Indeed, as the field of artificial intelligence research expands, increasingly powerful and power-hungry hardware like GPUs (graphics processing units) are being harnessed to train machine learning models for a diverse range of applications, from natural language processing to computer vision. However, as artificial neural networks become more complex, more computational muscle (and therefore more energy) is required. It all comes at an environmental cost — albeit of mostly unknown quantities to the vast majority of AI experts.
Quantifying Machine Learning’s Carbon Impact
To tackle that question, the team’s Machine Learning Emissions Calculator is designed to take into account several main factors: the energy that is consumed by the system’s hardware; length of training time; the geographical location of the server being used by the provider of cloud computing services; the CO2 emissions per unit of electricity produced in that particular region; and any potential carbon offsets that have been purchased by the cloud provider. Once these variables are entered in, the calculator can estimate how much carbon is being generated during training tasks.
As the paper notes, it can be difficult to estimate exactly the amount of CO2 emitted by a cloud server, because that data is usually not made public. To get around that problem, the study assumes that servers are connected to their local power grids, and cross-references publicly available data from those grids with the known server locations of major cloud providers like Google Cloud Platform, Microsoft Azure and Amazon Web Services, thus allowing the calculator to make its evaluation.
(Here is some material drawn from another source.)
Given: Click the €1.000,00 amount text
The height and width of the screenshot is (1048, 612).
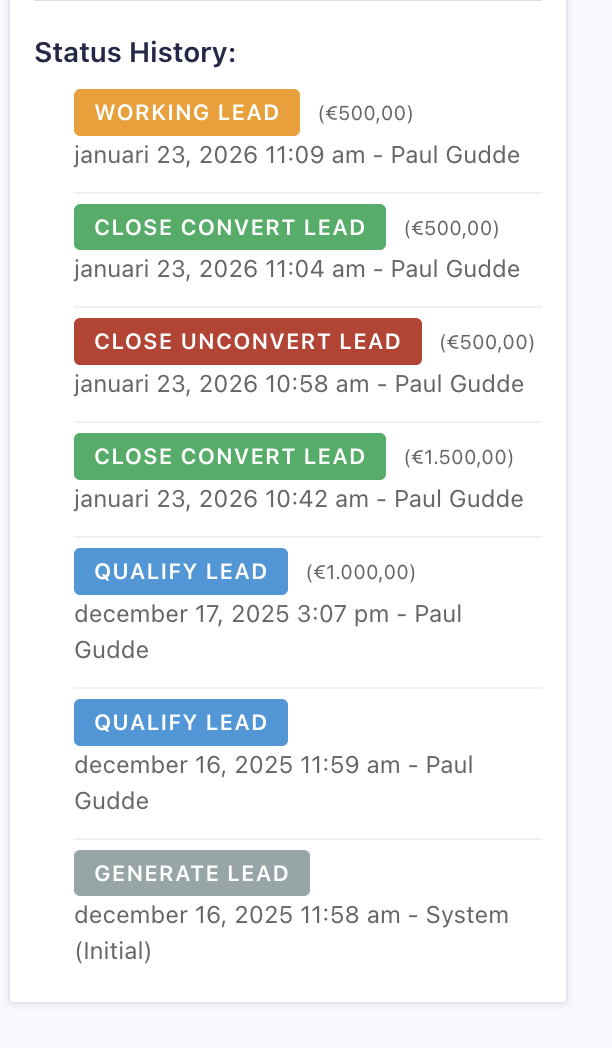Looking at the screenshot, I should click(361, 572).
Not surprisingly, where a cloud server is physically located, and whether its local grid uses renewable energy sources can make a huge difference in how much carbon is ultimately emitted.
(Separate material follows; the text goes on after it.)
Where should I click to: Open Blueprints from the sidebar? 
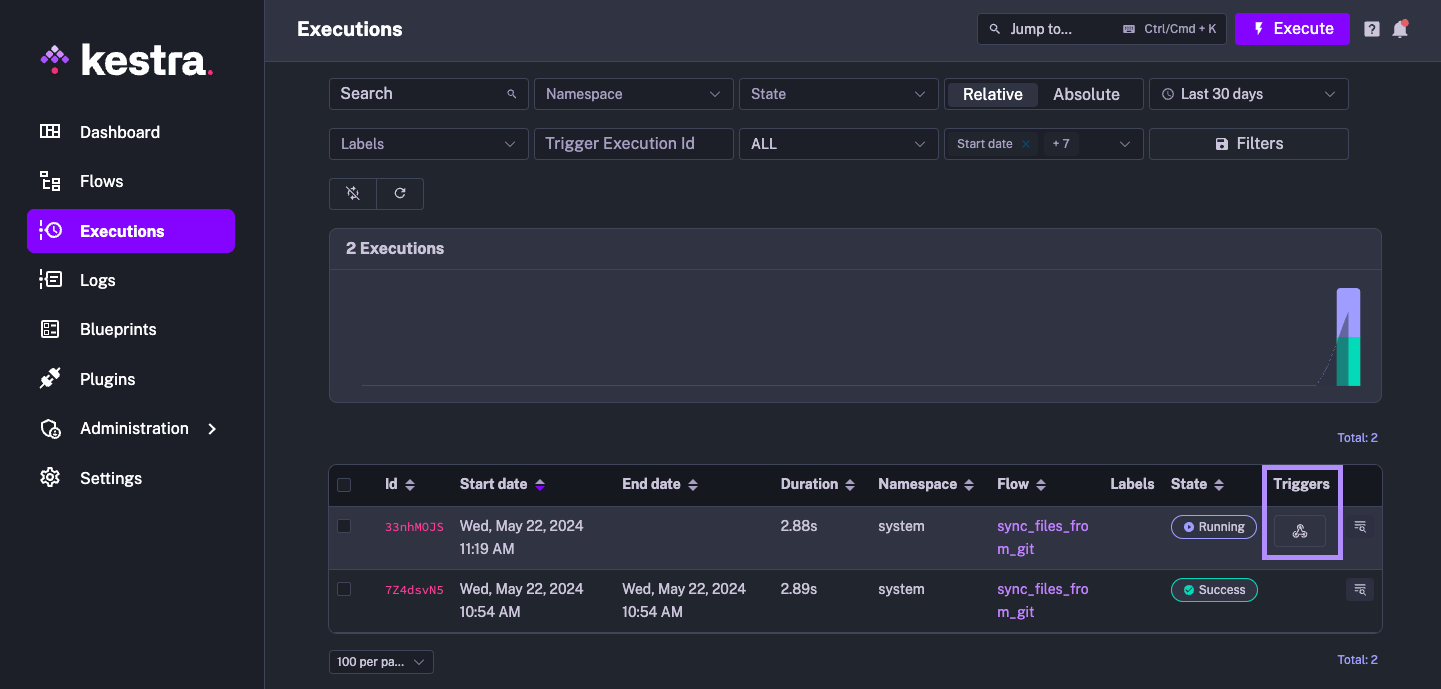[x=117, y=329]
“It’s really impressive how big a difference in terms of emissions there can be, just based on where your model is training,” Luccioni told us. “People often choose the server based on availability, or proximity, or personal preference, but choosing a low-carbon server in a location like Quebec or California can reduce the amount of carbon produced by a factor of 100.”
Beyond carefully choosing a cloud provider based on the location of their servers and whether they use renewable energy sources or buy carbon offsets, another measure that could significantly lower carbon emissions is to avoid training AI models from scratch whenever possible, which previous studies have shown could push emissions much higher than if a pre-trained model was used. To that end, larger tech giants like Google could consider sharing their models so that people with less computational resources can build on top of them, rather than producing more carbon in training from scratch. As the team’s project continues to develop, it ultimately raises important questions of what might be the best practices to reduce AI’s carbon footprint.
“Being mindful of the amount of CO2 produced by a model and trying to do a trade-off (such as accuracy gained versus carbon produced), is a great first step for individuals,” said Luccioni. “On a company level, either offsetting or installing more efficient hardware can definitely go a long way.”
Nevertheless, there’s still a long way to go before AI’s carbon emissions can be more accurately predicted, says Luccioni: “There is a huge lack of transparency with regard to the CO2 produced by grids in different locations. So while we currently use the best publicly available data we could find, it’s definitely not 100 percent accurate, since we just don’t have that information. In order to improve our work, we call upon companies to disclose their emissions and energy consumption, so that we can improve our estimates. We hope that our work, along with others, will open the door for these conversations and debates to take place, to quantify the environmental impact of our field, and for positive changes that can be made to reduce it.”